第11回 全社 Google Workspace 化が難しい企業の処方箋
Google が主催した Google Workspace Summit 2023では、コラボレーションを促進するツールとして Google Workspace を導入した先進的な事例が紹介されました。
その中で、Google Workspace + rakumo を導入したモスフードサービスなどの取り組みも講演されました。モスフードサービスでは、20年利用してきたグループウェアを Google Workspace + rakumo へ移行して、古い情報システムからの脱却を実現しました。

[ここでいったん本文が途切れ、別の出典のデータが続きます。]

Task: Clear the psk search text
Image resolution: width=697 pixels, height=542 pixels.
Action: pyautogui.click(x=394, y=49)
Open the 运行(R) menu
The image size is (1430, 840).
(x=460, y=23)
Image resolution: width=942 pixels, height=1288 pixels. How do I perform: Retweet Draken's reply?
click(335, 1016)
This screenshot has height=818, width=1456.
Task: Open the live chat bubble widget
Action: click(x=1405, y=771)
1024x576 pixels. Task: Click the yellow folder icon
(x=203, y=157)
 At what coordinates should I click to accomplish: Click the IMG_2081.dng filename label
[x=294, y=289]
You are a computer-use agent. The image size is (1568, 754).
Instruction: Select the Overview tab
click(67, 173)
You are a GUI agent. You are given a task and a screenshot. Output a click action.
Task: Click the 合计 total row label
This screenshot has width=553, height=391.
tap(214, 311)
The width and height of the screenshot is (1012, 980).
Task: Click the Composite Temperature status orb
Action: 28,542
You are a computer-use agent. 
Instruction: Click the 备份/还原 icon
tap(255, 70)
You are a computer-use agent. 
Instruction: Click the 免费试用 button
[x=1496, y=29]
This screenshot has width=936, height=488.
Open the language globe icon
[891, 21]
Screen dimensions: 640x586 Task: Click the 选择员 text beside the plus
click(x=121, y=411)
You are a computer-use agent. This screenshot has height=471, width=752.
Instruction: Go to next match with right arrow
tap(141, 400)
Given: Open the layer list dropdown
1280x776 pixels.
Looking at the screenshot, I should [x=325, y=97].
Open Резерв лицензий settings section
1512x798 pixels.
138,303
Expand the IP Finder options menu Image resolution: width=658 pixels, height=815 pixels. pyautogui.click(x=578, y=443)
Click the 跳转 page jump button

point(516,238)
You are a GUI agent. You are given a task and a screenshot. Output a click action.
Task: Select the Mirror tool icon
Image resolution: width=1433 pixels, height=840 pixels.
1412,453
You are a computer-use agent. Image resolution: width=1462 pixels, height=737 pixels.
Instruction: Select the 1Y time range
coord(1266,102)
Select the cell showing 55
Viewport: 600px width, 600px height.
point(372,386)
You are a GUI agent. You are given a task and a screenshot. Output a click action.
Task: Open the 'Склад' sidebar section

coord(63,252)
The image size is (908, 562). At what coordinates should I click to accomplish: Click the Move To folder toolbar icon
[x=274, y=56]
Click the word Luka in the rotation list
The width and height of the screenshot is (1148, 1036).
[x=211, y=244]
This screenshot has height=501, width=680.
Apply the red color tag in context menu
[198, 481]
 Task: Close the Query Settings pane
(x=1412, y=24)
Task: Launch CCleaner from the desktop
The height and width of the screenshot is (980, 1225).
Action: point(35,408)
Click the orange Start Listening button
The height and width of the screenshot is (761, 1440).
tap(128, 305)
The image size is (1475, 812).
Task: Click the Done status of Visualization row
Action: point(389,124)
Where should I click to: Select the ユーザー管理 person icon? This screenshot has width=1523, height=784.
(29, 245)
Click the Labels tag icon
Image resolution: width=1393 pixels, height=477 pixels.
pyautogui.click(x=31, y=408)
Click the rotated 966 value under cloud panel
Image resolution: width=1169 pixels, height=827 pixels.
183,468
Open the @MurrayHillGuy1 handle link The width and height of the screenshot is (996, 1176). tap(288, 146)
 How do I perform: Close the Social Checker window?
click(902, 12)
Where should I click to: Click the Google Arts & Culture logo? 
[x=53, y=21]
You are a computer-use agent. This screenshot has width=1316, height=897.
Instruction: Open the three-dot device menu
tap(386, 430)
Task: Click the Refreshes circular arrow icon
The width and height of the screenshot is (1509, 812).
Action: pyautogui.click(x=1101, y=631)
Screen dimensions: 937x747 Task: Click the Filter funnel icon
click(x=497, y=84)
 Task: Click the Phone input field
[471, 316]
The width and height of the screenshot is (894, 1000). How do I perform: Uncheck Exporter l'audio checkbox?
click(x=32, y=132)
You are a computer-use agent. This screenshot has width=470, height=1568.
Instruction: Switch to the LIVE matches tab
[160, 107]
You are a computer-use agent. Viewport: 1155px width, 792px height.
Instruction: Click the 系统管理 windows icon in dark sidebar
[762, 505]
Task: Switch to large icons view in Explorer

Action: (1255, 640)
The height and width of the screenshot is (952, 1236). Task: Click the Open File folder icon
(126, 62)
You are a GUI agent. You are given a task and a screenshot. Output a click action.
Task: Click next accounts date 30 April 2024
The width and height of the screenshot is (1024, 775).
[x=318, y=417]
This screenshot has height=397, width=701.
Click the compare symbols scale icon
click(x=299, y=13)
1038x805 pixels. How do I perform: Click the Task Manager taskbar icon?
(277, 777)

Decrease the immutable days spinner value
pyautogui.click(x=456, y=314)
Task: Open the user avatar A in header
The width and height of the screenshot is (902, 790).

また、10年かけて準備を整えて、1年半にわたってクラウド化を推進してきた鹿児島県肝付町では、Google Workspace を全職員が利用できる環境を整備しました。その上で、Google Workspace の導入は Windows や Microsoft Office との決別ではなく 「Office 一辺倒だった業務環境に新たな選択肢を提供する」 と提言しています。
Google Workspace に移行するか、Microsoft Office を使い続けるか、という命題は二者択一のように捉えられがちです。確かに、ライセンスの一本化やセキュリティ対策を重視した認証の一元化という意味では、ログインするクラウドサービスはできる限り絞り込むべきでしょう。
しかし、ビジネスで利用する文書や表の取り扱いに関しては、過去と決別するのではなく、互換性や相互運用を心がけた並行運用を推進するべきかもしれません。そこで、連載の最後に Google Workspace の全社規模での導入を推進する企業に、賢い両立方法を提案します。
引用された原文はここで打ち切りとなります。